According to the pharmaceutical giant, Pfizer, “Fake drugs are manufactured and packaged to look like legitimate brand-name medications but often contain little to none of the active ingredients listed on the label. Fake drugs in the illicit supply chain pose a serious potential risk to unsuspecting patients. In some cases, these fake drugs simply don’t provide the needed therapeutic value as they may lack the active ingredients. In the worst case, some contain dangerous products.” Citing Interpol, the company says that “some fake medicines have been found to contain mercury, arsenic, rat poison, or cement.” And, worse still, as Pfizer notes: “Consuming counterfeit drugs can have serious consequences for individuals, communities, and overall global public health. According to the World Health Organization (WHO), one of every 10 medicines fails in low- and middle-income countries because they are substandard or falsified. Not only does this erode public trust in healthcare, but it also leads to preventable deaths. For example, between 72,430 and 169,271 children have died of pneumonia each year after taking counterfeit antibiotics. Some counterfeit drugs contain real antibiotics or antivirals but at a much lower dosage than listed on the product label. It’s not enough to fully treat the disease, and it can give pathogens a chance to mutate and spread, which contributes to the growing public health threat of antimicrobial-resistant infections. Fake drugs might also contain medicines that appear where they aren’t supposed to be, which can lead to overdoses and deaths.”

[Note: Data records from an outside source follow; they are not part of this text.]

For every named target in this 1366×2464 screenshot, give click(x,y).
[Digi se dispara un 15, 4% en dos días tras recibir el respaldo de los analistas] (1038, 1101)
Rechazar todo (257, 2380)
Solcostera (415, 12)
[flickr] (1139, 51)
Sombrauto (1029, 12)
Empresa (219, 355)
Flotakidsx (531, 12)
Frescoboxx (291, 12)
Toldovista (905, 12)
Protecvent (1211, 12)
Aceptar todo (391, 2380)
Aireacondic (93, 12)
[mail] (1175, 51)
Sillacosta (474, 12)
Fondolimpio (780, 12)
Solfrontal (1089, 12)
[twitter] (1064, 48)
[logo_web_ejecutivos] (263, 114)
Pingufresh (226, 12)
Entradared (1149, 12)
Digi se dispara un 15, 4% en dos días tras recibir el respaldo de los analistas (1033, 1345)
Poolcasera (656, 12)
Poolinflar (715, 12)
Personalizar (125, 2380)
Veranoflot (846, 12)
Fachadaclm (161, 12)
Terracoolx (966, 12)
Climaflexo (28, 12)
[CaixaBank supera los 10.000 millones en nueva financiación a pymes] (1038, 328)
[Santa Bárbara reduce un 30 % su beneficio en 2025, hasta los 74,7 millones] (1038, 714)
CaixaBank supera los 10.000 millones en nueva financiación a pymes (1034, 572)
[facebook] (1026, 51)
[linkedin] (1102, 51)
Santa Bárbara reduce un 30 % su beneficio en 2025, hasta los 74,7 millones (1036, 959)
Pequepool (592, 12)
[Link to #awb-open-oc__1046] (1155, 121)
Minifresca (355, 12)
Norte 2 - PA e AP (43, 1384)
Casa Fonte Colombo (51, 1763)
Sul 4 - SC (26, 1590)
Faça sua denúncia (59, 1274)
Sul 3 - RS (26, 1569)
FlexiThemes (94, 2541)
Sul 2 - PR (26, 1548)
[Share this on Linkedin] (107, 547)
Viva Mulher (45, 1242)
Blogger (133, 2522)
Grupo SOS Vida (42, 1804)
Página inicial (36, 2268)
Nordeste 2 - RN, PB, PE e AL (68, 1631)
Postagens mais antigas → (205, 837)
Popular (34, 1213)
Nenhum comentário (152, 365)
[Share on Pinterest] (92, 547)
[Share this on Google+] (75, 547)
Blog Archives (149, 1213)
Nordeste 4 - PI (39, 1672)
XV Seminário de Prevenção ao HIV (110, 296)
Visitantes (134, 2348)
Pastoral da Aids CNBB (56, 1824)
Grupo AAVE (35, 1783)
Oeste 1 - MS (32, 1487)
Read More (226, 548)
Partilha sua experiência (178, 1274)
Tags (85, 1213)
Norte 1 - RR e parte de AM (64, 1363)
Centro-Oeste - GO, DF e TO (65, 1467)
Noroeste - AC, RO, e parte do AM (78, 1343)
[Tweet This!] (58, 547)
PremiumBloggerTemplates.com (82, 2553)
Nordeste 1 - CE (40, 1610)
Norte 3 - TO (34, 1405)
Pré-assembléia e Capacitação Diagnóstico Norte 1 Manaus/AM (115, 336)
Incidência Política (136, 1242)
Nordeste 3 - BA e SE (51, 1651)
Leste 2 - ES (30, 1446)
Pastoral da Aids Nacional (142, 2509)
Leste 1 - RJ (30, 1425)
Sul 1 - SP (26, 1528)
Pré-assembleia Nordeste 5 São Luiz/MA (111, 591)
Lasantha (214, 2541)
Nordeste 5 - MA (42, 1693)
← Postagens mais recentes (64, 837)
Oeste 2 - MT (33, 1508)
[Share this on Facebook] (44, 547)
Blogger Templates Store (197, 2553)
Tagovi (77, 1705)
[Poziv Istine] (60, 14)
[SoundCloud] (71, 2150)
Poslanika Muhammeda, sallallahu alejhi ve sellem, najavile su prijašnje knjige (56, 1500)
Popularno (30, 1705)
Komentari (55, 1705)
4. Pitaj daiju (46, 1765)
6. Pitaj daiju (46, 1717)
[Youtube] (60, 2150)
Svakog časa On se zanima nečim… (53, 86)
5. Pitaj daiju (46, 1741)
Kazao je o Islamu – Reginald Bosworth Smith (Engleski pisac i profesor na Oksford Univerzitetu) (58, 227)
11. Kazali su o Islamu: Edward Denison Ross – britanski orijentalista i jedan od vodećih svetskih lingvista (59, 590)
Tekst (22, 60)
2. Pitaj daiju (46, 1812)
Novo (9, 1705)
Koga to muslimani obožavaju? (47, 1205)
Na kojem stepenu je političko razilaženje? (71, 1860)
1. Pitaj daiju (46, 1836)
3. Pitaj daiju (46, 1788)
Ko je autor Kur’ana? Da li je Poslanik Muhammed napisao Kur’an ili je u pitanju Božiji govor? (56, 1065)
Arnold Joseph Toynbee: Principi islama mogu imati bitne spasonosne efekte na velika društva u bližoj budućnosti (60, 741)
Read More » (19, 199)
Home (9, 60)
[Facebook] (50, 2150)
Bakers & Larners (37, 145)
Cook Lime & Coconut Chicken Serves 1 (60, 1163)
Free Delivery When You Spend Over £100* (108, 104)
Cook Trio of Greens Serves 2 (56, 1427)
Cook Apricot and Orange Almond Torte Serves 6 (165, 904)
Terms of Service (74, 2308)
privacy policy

Why couldn’t the regulatory agencies track those items before they got into circulation? It certainly takes two to tango. It is a fact that multinational companies like the ones referenced in the BBC report have ruined so many lives, often irreparably. A study by the UN Office on Drugs and Crime (UNODC) reveals that up to 500,000 people die annually from counterfeit drugs in sub-Saharan Africa. Specifically, 267,000 persons die annually from substandard malaria drugs, while 169,000 deaths are recorded from fake antibiotics used to treat pneumonia in children. Between $12 million and $44.7 million is said to be expended each year treating people who have used counterfeit or substandard malaria drugs. Besides, because those killer drugs are cheaper than real medicine, the foreign companies manufacturing fake drugs leave local pharmaceutical companies in economic limbo. It is distressing that in the current case at least, the security and regulatory agencies were unable to halt this economic sabotage. The BBC deserves huge commendations for its painstaking investigation.
To be sure, there is a need to interrogate the effectiveness or otherwise of the security architecture in the country, which was unable to halt the invasion of the country with fake drugs at inception or early enough, before the country started experiencing the dastardly effects. Effective governance has to do with, and often rests on, adequate security cover. The government has to up its game and save the country from being a dumping ground for dangerous drugs.